Background
Lev Pavlovich was born on January 13, 1920 in Usman, Voronezh, Russian Federation.
Lev Pavlovich was born on January 13, 1920 in Usman, Voronezh, Russian Federation.
After studying in a school for pilots from 1937 to 1940, Lev Pavlovich entered Moscow's Institute of Aviation in 1940, but never completed his schooling there because of the German invasion of 1941. He was evacuated to the Siberian city of Irkutsk, where he worked until the end of World War II in an aviation plant as a technician.
In 1946, Lev Pavlovich entered Voronezh State University. He received his diploma in physics in 1948. He received his Doctor of Philosophy in physics in 1951. His doctoral thesis, written under the supervision of Maria A. Levitskaya, the first professor of physics at Voronezh State, was on gamma and beta processes in atomic nuclei.
Lev Pavlovich spent the remainder of his career in Voronezh State University's department of theoretical physics. He was an assistant professor (1952-1956), chair (1956-1993) and full professor (from 1971 until his death). During the reconstruction period following World War II, Lev Pavlovich taught nearly all the basic courses in theoretical physics and developed most of the department's elective courses.
Rapoport's scientific achievements spanned a wide range of physics. After becoming a well-known specialist in theoretical nuclear physics during the 1950s, he published works in the then-new fields of superfluidity and superconductivity in the early 1960s. Lev Pavlovich gave a generalization of the Landau-Ginzburg equations applicable for lower temperatures and proposed a microscopic theory of magnetic flux quantization in superconductors.

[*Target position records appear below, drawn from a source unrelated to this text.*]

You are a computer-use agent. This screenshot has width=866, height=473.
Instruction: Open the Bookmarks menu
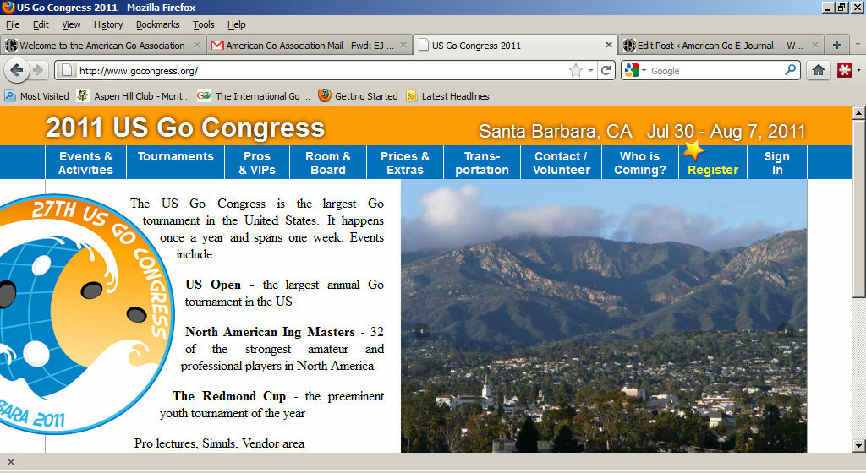[157, 24]
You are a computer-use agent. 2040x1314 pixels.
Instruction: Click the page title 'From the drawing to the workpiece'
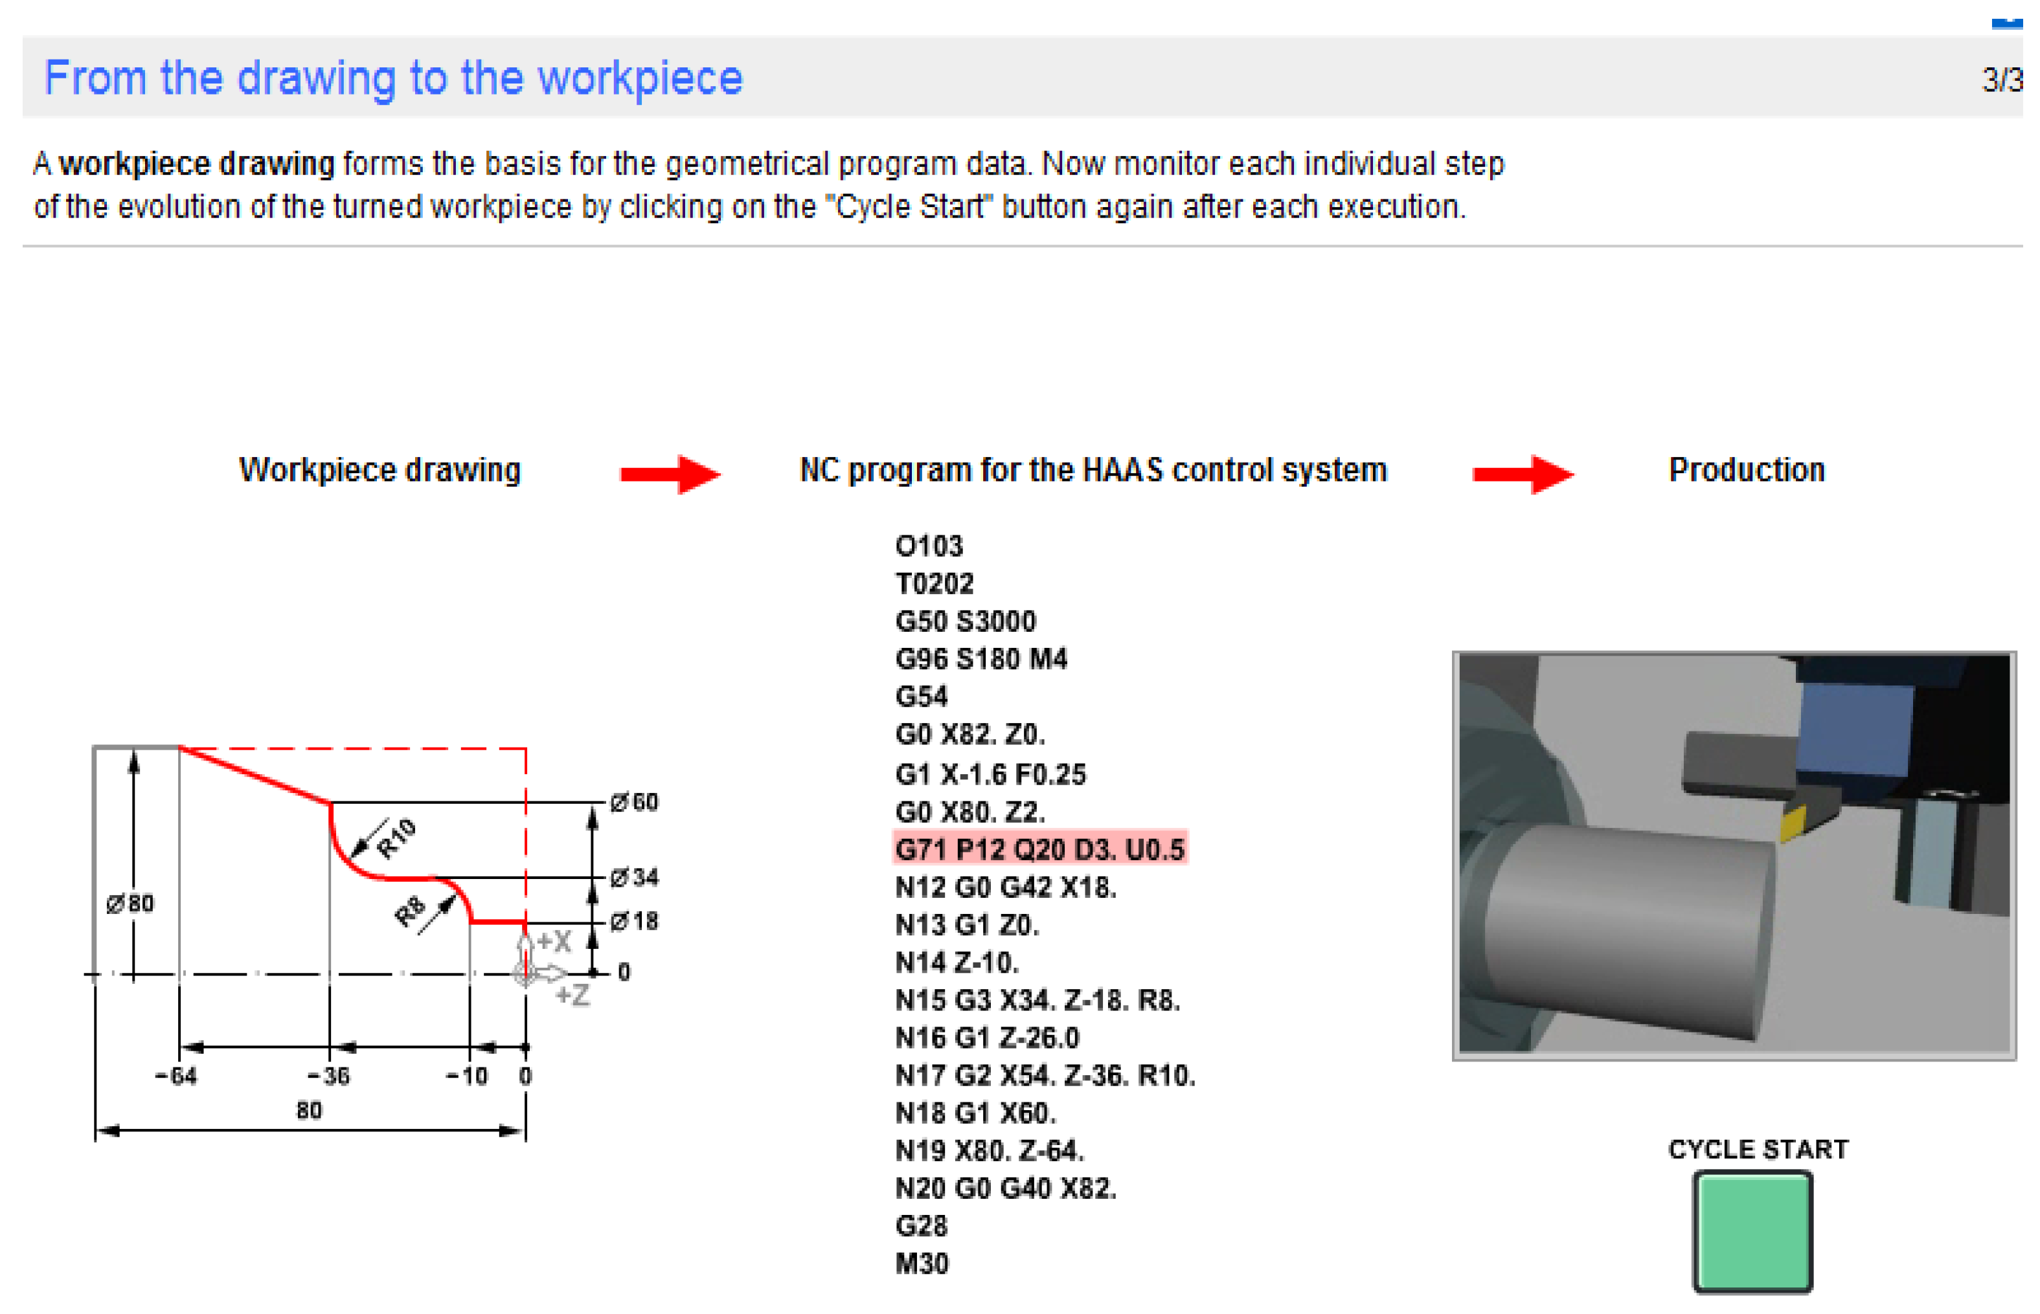click(393, 78)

Lev Pavlovich also contributed to the development of the theory of finite Fermi systems, which he applied to the nuclear processes of beta decay and electron capture. In this work, the Green's function method formed the basis for numerical calculations. Further modifications of the Green's function method enabled researchers to study multiphoton processes in many-electron atoms and in simple molecules and also made possible numerical calculations of higher-order relativistic effects in atomic spectra.
Although Lev Pavlovich was apolitical, when decisions needed to be made, he took a democratic position.
Rapoport was intellectually inquisitive. His interests were not limited to physics or science. For example, Lev Pavlovich was quite knowledgeable about literature and the arts. Also, he typically devoted himself entirely to whatever he was doing, regardless of whether it was science or playing chess with his students.
Married Mariya Pavlovna Kolpachova, August 15, 1948 (divorced May, 1960).